Se gli addetti ai lavori potrebbero qui in Italia storcere il naso di fronte e alla considerazione della musica urbana come oggetto d’arte (quella Sound Art molto in voga invece a Berlino) e alla bigotta presa di posizione che si, bella ma questa musica rimane solo un rumore, Douglas Henderson risponde con la maestria dell’avanguardista, con la preveggenza di chi scopre, lontano dalla calcificazione di categoria, con fare capace e innovativo una linea creativa non umana ma organica (Inorganico od organico sono la stessa materia, Gilles Deleuze, La piega. Leibiniz e l’universo barocco).

Lo studio del rumore, l’idea del registrare il passo come corde di un’arpa, l’ibridazione dei linguaggi visivi insieme a quelli sonori rivelano in lui una componente rivoluzionaria, celebrata in una retrospettiva a lui dedicata (opening 9 marzo) presso la visionaria Galerie Mazzoli di Berlino e all’apertura in contrappunto (17 marzo) della collettiva presso lo ZKM di Karlsruhe con Christina Kubisch, Serge Baghdassarians e Boris Baltschun.

Il suono è il rifugio e la parola sicura di un’arte che a volte vacilla nell’arroganza e nella supponenza di saper dire e sapere come dirlo, uno spazio conversazionale quasi saturo e perlomeno colmo di antinomie pervasive e diversificanti che, lungi dal produrre il nuovo o l’espressivo, spesso tendono solo all’autocelebrazione, a una ripetizione stantia e sterile di forme del dire già trascorse, già battute, popolarmente “già viste”. In una contemporaneità che fatica a svecchiare i propri contenuti negli stili e nei modi, dove anche l’eccesso di originalità si rivela anti – comunicativo e improduttivo, Douglas Henderson riesce, col rischio di venir frainteso e tacciato come anti – artistico e al limite col design sonoro, ad esprimersi contestualmente allo spirito del tempo, muovendo le corde della modernità con fare metodico e istintivo a un tempo, producendo nello spettatore collassi mentali di origine arcaica e futura: una nuova architettura del tempo, un nuovo modo di fruizione del divenire. ( una teoria del soggetto che costruisce se stesso in relazione al futuro piuttosto che attraverso le modalità della memoria sembra richiedere un’architettura totalmente nuova del tempo. Daniel Birnbaum, Cronologia, p.99)
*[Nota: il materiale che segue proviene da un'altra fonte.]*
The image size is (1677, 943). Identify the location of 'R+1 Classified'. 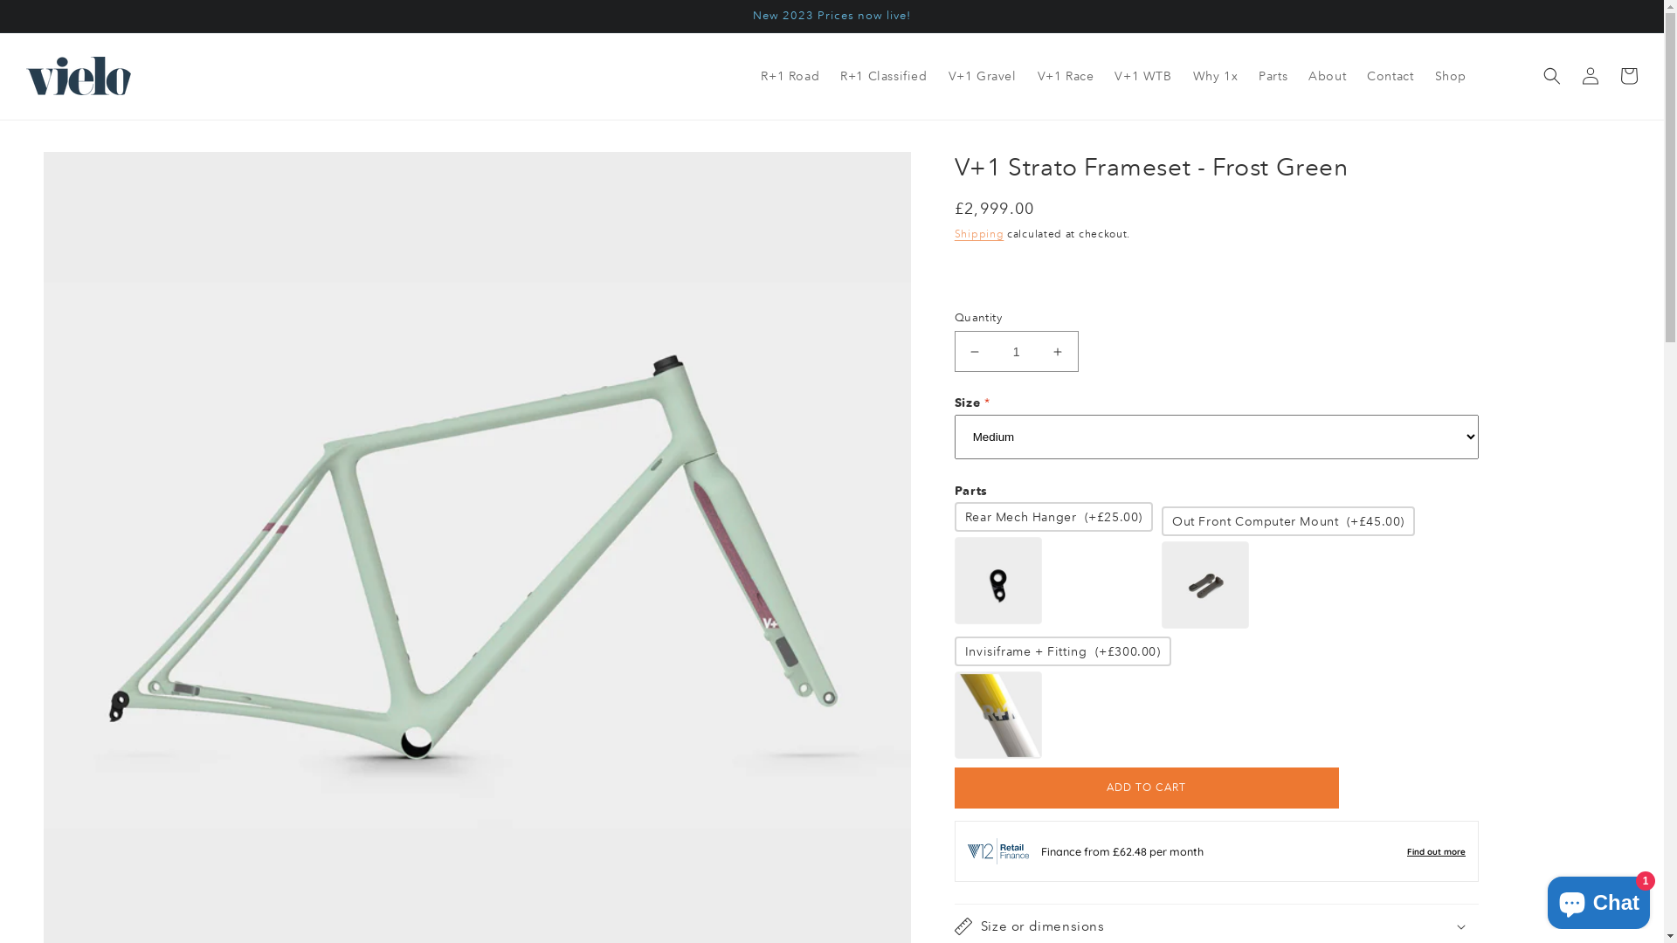
(883, 75).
Come il principio di Chevreul, applicato pedissequamente dalla mano serausiana, presupponeva che il colore venisse lasciato puro, mischiandosi solo successivamente nella retina, così cogliendo il tutto dell’opera, con Henderson (come accade per On the Road Home) solo nel circolo  dell’energia sonora prodotta da stanza a stanza, l’orecchio raccoglie e trasmette, al nervo vago dell’arte, innumerevoli stimoli sonori, come spiriti sottili che attraversano la multisensorialità e la policromia dell’evento originario.

Lo stile di Henderson, lungi dal venir all’oggi tacciato di lontananza dall’arte deve essere riabilitato e, elevato nel novero della contemporaneità essere ascoltato in tutta la sua potenza erotica, nel suo fare trascendente all’occhio, nella sua veemenza arcana, in linea con quella purezza visiva che anche i minimalisti cercavano di sperimentare.
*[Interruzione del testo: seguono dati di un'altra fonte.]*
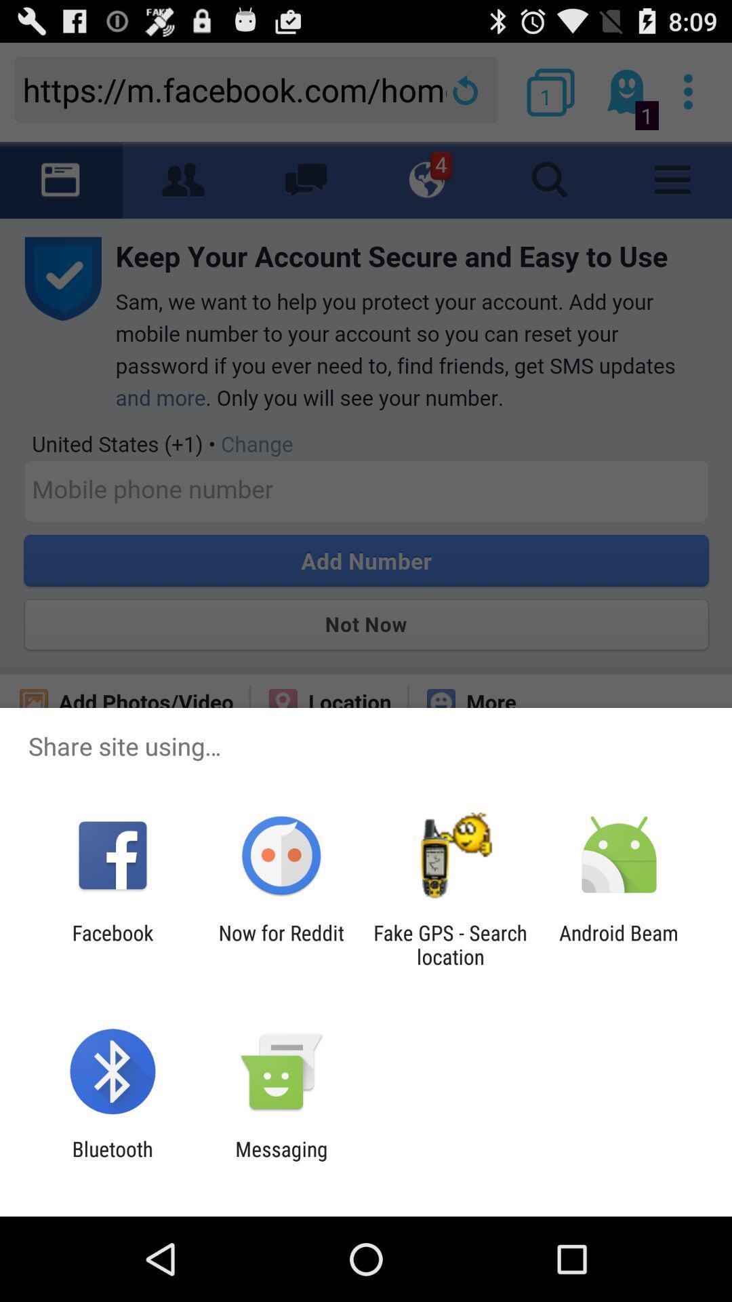 Image resolution: width=732 pixels, height=1302 pixels. I want to click on android beam app, so click(619, 944).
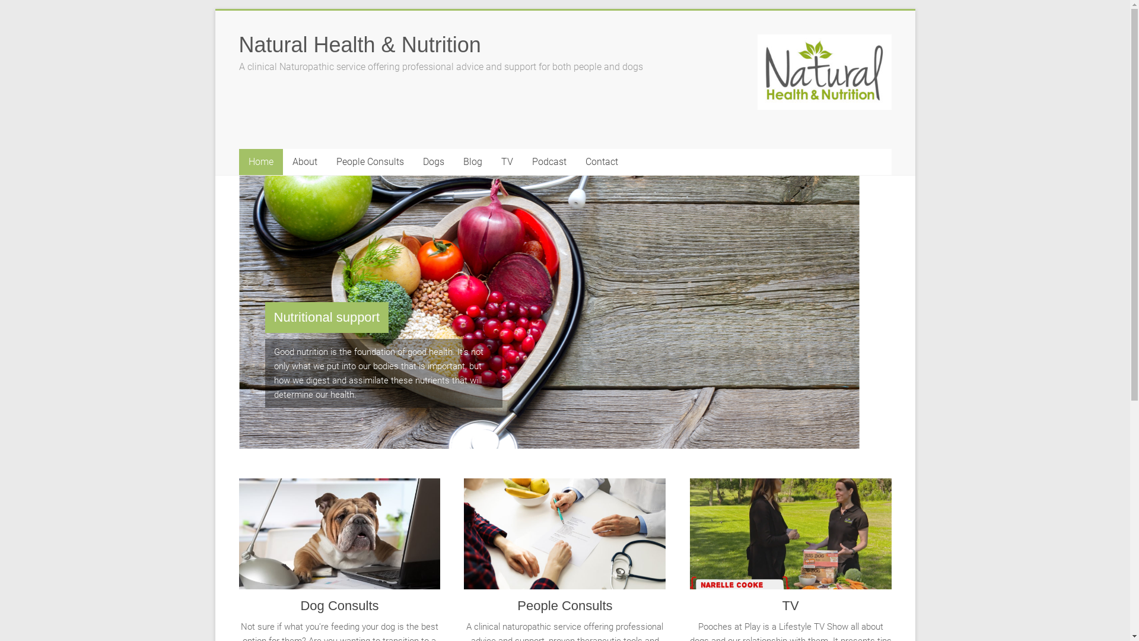 Image resolution: width=1139 pixels, height=641 pixels. Describe the element at coordinates (338, 605) in the screenshot. I see `'Dog Consults'` at that location.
Indietro fino ai riti tribali, al sacro attendere delle celebrazioni, Douglas Henderson regala al pubblico la possibilità del ricordo, della nostalgia, dello spirito interiore che prende corpo, spogliando il dionisiaco dalla sua componente terrena e futile.

Un Pasto Nudo direbbe Burroughs, dove il terribile senso delle pulsioni  si connette al suono che permea l’aria e in successione si riflette.